■ **Given problem**
Arrange the data below as a Markdown table with the columns Row and Line, giving each non-blank line its own numbered row. Leave out the pictures and any blank lines.

▶

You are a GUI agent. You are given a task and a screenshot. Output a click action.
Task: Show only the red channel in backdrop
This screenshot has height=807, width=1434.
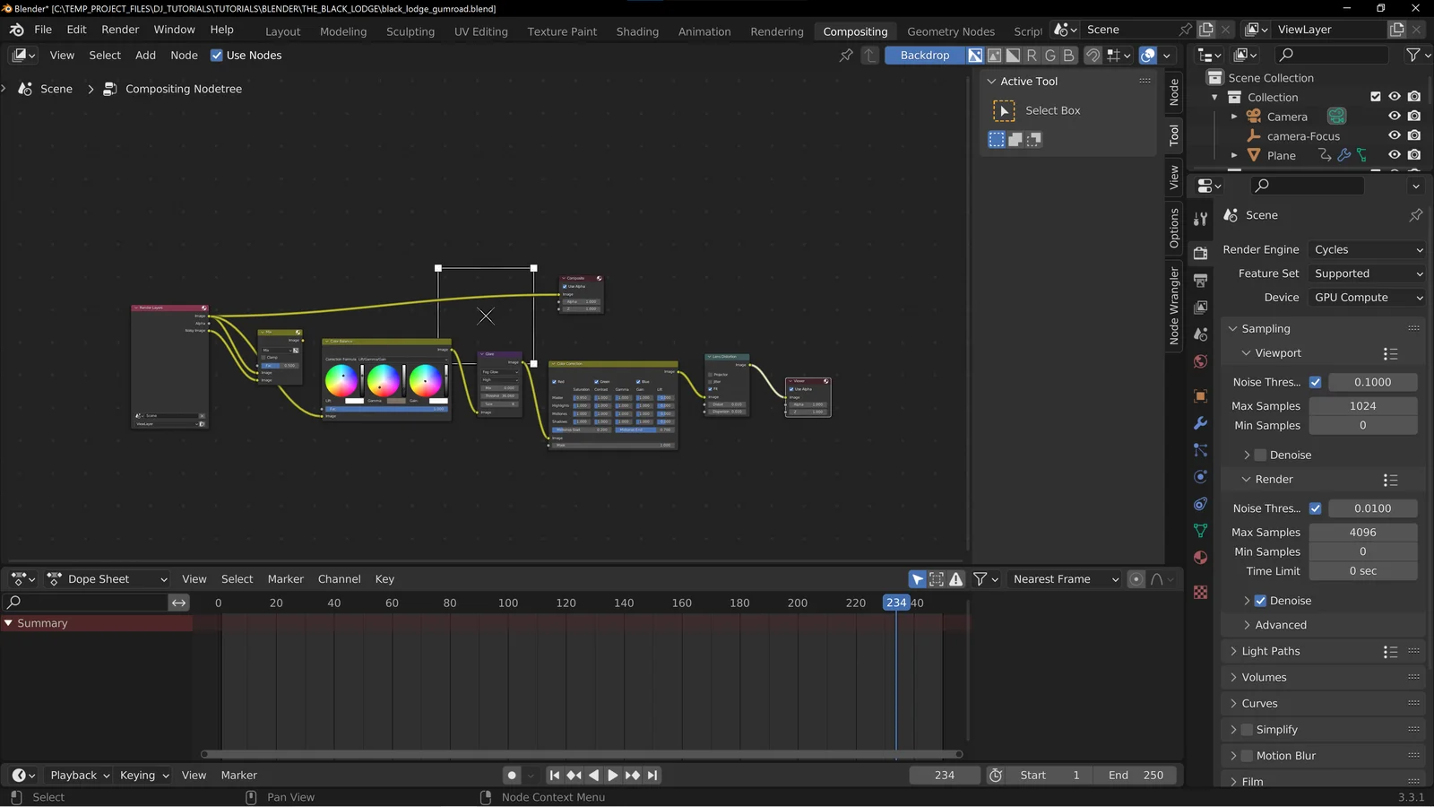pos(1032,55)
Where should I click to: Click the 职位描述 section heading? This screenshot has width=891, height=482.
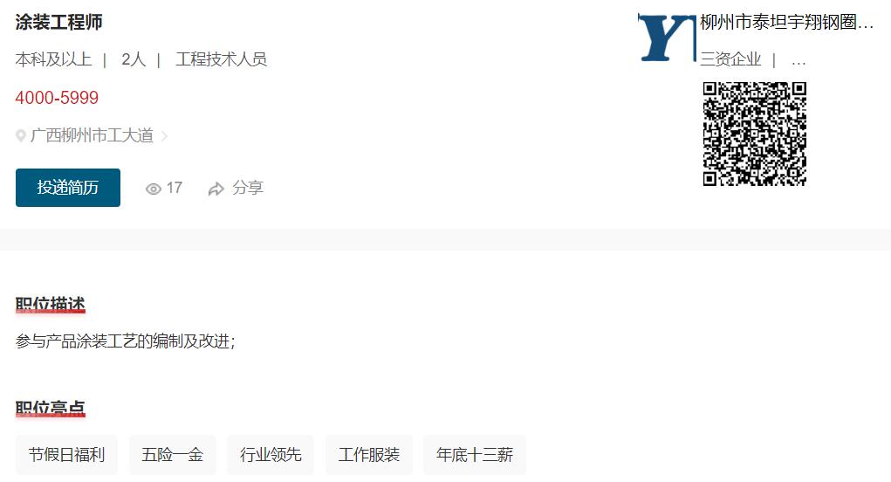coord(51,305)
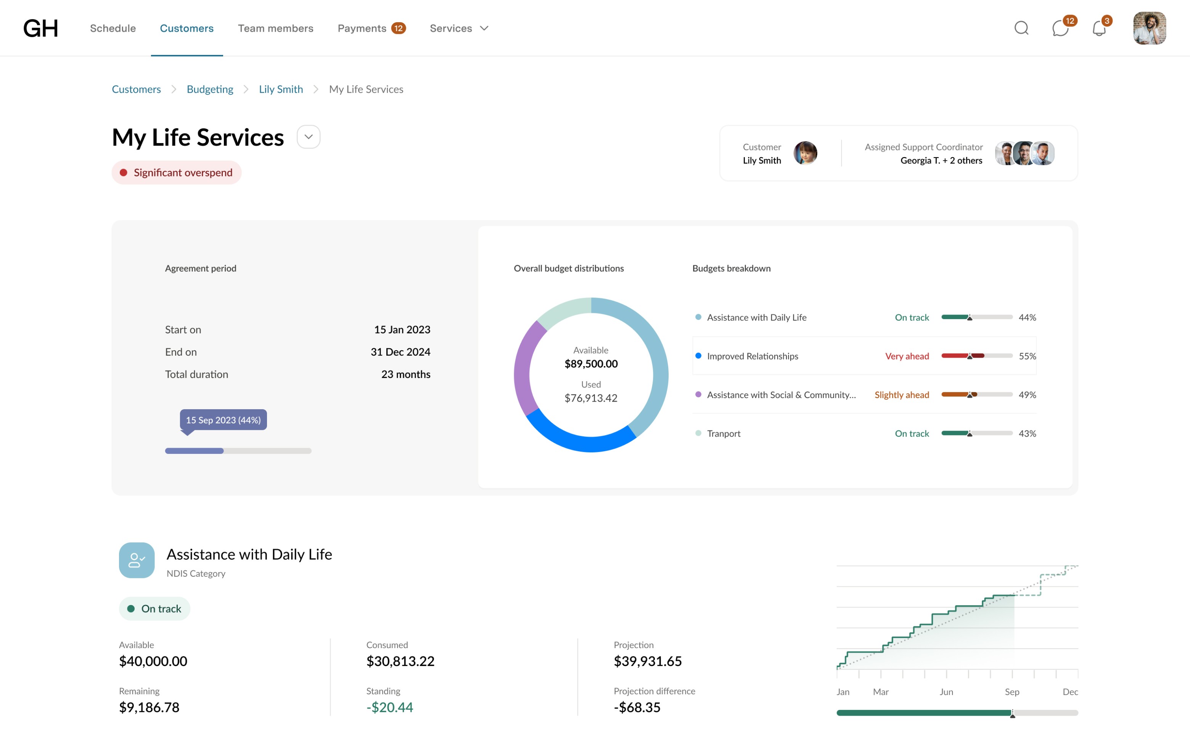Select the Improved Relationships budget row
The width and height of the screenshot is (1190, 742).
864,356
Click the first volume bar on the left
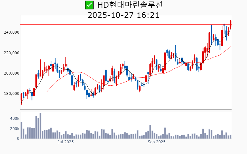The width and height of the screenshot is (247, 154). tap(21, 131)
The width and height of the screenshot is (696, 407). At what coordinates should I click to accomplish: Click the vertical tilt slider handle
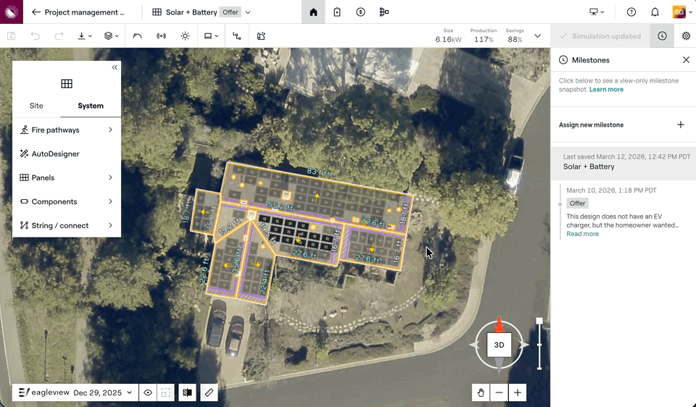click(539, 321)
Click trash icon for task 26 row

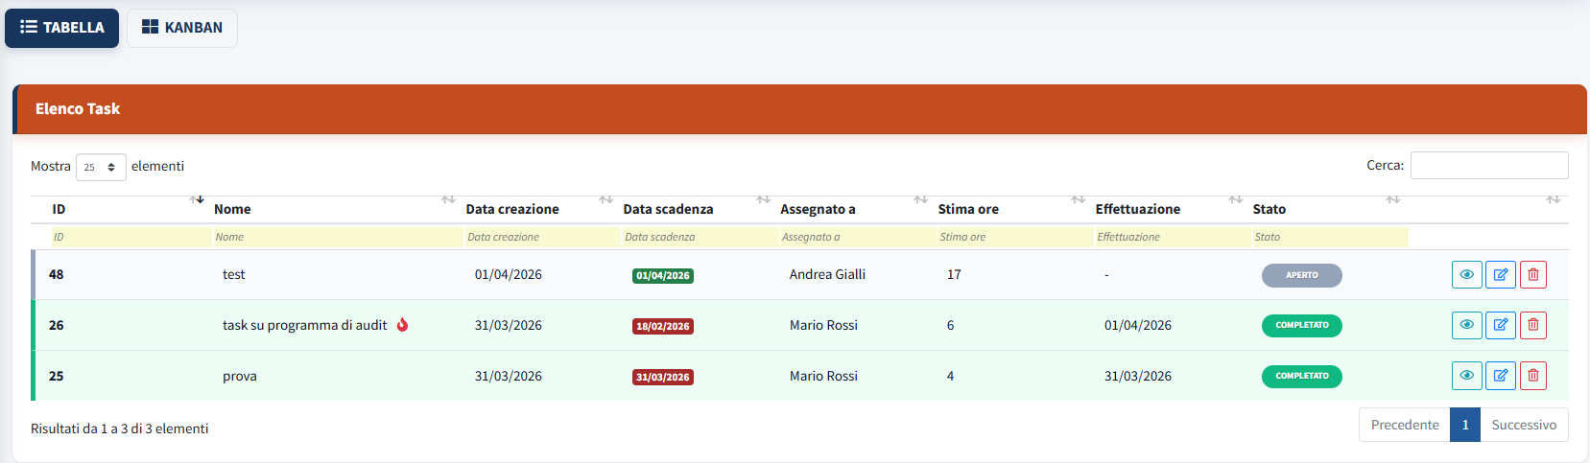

◀

■ **Result for this exercise**
| Row | Line |
|---|---|
| 1 | You are a GUI agent. You are given a task and a screenshot. Output a click action. |
| 2 | Task: Show only the red channel in backdrop |
| 3 | This screenshot has height=807, width=1434. |
| 4 | pos(1032,55) |
| 5 | Where should I click to: Click the 职位描述 section heading? This screenshot has width=891, height=482. |
| 6 | coord(51,305) |
| 7 | Select the Improved Relationships budget row |
| 8 | The width and height of the screenshot is (1190, 742). |
| 9 | 864,356 |
| 10 | Click the first volume bar on the left |
| 11 | The width and height of the screenshot is (247, 154). tap(21, 131) |
| 12 | The width and height of the screenshot is (696, 407). At what coordinates should I click to accomplish: Click the vertical tilt slider handle |
| 13 | click(539, 321) |
| 14 | Click trash icon for task 26 row |